* TEXTE FOURNI:
----

Les gens reconnaissent rapidement pour qui travaille le manager, et il doit donc agir de manière éthique et professionnelle. En conclusion, tous les artistes ne nécessitent pas forcément un manager. Certains peuvent être freinés dans leur épanouissement par des gestionnaires obsédés par l’argent, tandis que d’autres peuvent se produire gratuitement pour gagner en notoriété et en estime. Les managers sont particulièrement nécessaires pour les artistes confirmés, tels que Petit Pays ou des groupes comme X-Maleya. Il est courant de devoir passer par le manager avant de rencontrer l’artiste, mais cela peut parfois poser problème. Il m’est arrivé de devoir insister pendant des jours pour obtenir un rendez-vous avec des managers qui étaient en réalité de proches amis de l’artiste, mais qui avaient du mal à joindre les deux bouts.

----

* Entrées de données collectées:
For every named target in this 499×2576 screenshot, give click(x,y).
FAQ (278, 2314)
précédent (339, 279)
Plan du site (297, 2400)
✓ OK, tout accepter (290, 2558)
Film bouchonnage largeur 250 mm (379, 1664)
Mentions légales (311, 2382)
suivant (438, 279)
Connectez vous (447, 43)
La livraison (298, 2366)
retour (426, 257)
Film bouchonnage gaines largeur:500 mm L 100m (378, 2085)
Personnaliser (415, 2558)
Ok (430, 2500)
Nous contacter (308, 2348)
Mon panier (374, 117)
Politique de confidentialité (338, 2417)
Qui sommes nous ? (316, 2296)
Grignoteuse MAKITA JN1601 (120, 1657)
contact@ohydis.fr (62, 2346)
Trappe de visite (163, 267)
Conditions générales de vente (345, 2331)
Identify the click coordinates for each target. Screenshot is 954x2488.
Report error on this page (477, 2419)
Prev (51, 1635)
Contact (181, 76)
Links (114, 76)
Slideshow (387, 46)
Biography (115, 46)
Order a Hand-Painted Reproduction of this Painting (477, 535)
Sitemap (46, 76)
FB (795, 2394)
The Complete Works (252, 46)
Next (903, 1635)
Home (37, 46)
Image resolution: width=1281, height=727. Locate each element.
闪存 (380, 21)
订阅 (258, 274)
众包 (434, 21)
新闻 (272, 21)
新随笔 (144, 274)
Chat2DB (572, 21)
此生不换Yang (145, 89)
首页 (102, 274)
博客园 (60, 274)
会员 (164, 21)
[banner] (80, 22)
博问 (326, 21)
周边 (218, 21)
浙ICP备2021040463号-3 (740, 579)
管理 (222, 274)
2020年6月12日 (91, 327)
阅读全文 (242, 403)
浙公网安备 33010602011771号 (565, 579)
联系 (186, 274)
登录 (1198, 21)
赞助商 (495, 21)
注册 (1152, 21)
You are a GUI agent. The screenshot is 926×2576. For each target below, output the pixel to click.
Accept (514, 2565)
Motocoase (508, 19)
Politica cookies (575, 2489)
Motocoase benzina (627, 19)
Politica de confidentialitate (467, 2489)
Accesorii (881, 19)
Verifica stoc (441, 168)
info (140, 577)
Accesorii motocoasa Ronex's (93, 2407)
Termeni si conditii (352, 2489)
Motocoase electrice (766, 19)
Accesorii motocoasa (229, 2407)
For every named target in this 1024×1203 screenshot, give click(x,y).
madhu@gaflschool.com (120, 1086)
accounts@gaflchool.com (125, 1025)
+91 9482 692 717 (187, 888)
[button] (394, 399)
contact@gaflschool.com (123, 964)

----

* EXERCICES:
1. Résumez en deux phrases le texte sur les managers d'artistes.
2. Poursuivez la rédaction du texte sur les managers d'artistes à partir de sa dernière phrase.

* RÉPONSES ATTENDUES:
1. Tous les artistes n'ont pas forcément besoin d'un manager, certains pouvant être freinés par des gestionnaires obsédés par l'argent, mais les managers sont particulièrement nécessaires aux artistes confirmés comme Petit Pays ou le groupe X-Maleya. Il faut souvent passer par le manager avant de rencontrer l'artiste, ce qui peut parfois poser problème, et le manager doit agir de manière éthique et professionnelle.

2.
Certains d’entre eux semblaient même avoir oublié leur rôle de manager et étaient plutôt gênés par mes appels, ne comprenant pas l’objectif de ma demande. Il m’a fallu de multiples tentatives pour qu’ils finissent par décrocher le téléphone et expliquer qu’ils n’avaient pas répondu parce qu’ils ne reconnaissaient pas mon numéro. La collaboration entre l’artiste et son manager est une relation complexe qui exige de la compréhension mutuelle et une communication efficace pour réussir dans l’industrie musicale. Ce qui est particulièrement surprenant, c’est le cas d’un manager qui avait complètement oublié le nom de son propre artiste. Il a fallu que je lui rappelle qui, il était pour qu’il sursaute et s’exclame : « Ah oui… oui, c’est moi son manager… Où est-elle ? » Une question étonnante pour un manager qui devrait normalement savoir où se trouve son artiste. Cependant, ce cas est relativement mineur par rapport aux disputes fréquentes entre les managers, qui sont malheureusement courantes.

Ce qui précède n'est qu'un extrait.